======== RECORDS PROVIDED

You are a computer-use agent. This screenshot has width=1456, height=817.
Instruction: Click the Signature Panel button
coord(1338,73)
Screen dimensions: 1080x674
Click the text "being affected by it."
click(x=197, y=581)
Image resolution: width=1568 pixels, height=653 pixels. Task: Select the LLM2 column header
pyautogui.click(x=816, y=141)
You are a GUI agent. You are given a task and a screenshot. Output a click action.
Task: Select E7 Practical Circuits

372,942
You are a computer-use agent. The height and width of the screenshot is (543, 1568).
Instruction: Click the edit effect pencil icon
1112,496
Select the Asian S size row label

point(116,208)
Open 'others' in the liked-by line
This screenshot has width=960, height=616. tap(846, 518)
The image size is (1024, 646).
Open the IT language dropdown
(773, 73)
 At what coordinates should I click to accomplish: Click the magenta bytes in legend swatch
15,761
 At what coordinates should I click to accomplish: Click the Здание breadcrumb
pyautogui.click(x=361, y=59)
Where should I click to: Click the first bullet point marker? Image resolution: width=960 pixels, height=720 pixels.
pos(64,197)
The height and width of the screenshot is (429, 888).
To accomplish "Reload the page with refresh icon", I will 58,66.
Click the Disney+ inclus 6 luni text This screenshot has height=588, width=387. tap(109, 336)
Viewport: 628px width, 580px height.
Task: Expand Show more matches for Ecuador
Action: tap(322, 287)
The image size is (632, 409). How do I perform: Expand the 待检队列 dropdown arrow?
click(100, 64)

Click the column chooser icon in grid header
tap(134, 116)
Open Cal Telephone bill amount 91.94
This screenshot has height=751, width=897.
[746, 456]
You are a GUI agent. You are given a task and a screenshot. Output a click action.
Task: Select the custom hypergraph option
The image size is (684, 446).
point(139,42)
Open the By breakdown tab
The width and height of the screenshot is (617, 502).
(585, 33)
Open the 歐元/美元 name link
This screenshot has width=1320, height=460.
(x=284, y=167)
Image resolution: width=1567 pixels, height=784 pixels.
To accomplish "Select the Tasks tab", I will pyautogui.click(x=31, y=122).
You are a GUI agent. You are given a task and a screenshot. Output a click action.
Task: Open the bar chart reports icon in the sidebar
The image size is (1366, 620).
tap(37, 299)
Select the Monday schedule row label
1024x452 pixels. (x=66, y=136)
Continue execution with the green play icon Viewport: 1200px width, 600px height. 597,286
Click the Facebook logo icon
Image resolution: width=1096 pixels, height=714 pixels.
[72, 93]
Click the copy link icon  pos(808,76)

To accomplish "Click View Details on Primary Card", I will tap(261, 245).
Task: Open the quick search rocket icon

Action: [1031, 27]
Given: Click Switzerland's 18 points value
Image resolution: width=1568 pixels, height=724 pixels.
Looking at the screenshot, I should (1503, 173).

================

▶ ACTIVITY:
Print out an identical copy of the whole listing.

▶ WRITTEN SOLUTION:
You are a computer-use agent. This screenshot has width=1456, height=817.
Instruction: Click the Signature Panel button
coord(1338,73)
Screen dimensions: 1080x674
Click the text "being affected by it."
click(x=197, y=581)
Image resolution: width=1568 pixels, height=653 pixels. Task: Select the LLM2 column header
pyautogui.click(x=816, y=141)
You are a GUI agent. You are given a task and a screenshot. Output a click action.
Task: Select E7 Practical Circuits

372,942
You are a computer-use agent. The height and width of the screenshot is (543, 1568).
Instruction: Click the edit effect pencil icon
1112,496
Select the Asian S size row label

point(116,208)
Open 'others' in the liked-by line
This screenshot has width=960, height=616. tap(846, 518)
The image size is (1024, 646).
Open the IT language dropdown
(773, 73)
 At what coordinates should I click to accomplish: Click the magenta bytes in legend swatch
15,761
 At what coordinates should I click to accomplish: Click the Здание breadcrumb
pyautogui.click(x=361, y=59)
Where should I click to: Click the first bullet point marker? Image resolution: width=960 pixels, height=720 pixels.
pos(64,197)
The height and width of the screenshot is (429, 888).
To accomplish "Reload the page with refresh icon", I will 58,66.
Click the Disney+ inclus 6 luni text This screenshot has height=588, width=387. tap(109, 336)
Viewport: 628px width, 580px height.
Task: Expand Show more matches for Ecuador
Action: tap(322, 287)
The image size is (632, 409). How do I perform: Expand the 待检队列 dropdown arrow?
click(100, 64)

Click the column chooser icon in grid header
tap(134, 116)
Open Cal Telephone bill amount 91.94
This screenshot has height=751, width=897.
[746, 456]
You are a GUI agent. You are given a task and a screenshot. Output a click action.
Task: Select the custom hypergraph option
The image size is (684, 446).
point(139,42)
Open the By breakdown tab
The width and height of the screenshot is (617, 502).
(585, 33)
Open the 歐元/美元 name link
This screenshot has width=1320, height=460.
(x=284, y=167)
Image resolution: width=1567 pixels, height=784 pixels.
To accomplish "Select the Tasks tab", I will pyautogui.click(x=31, y=122).
You are a GUI agent. You are given a task and a screenshot. Output a click action.
Task: Open the bar chart reports icon in the sidebar
The image size is (1366, 620).
tap(37, 299)
Select the Monday schedule row label
1024x452 pixels. (x=66, y=136)
Continue execution with the green play icon Viewport: 1200px width, 600px height. 597,286
Click the Facebook logo icon
Image resolution: width=1096 pixels, height=714 pixels.
[72, 93]
Click the copy link icon  pos(808,76)

To accomplish "Click View Details on Primary Card", I will tap(261, 245).
Task: Open the quick search rocket icon

Action: [1031, 27]
Given: Click Switzerland's 18 points value
Image resolution: width=1568 pixels, height=724 pixels.
Looking at the screenshot, I should (1503, 173).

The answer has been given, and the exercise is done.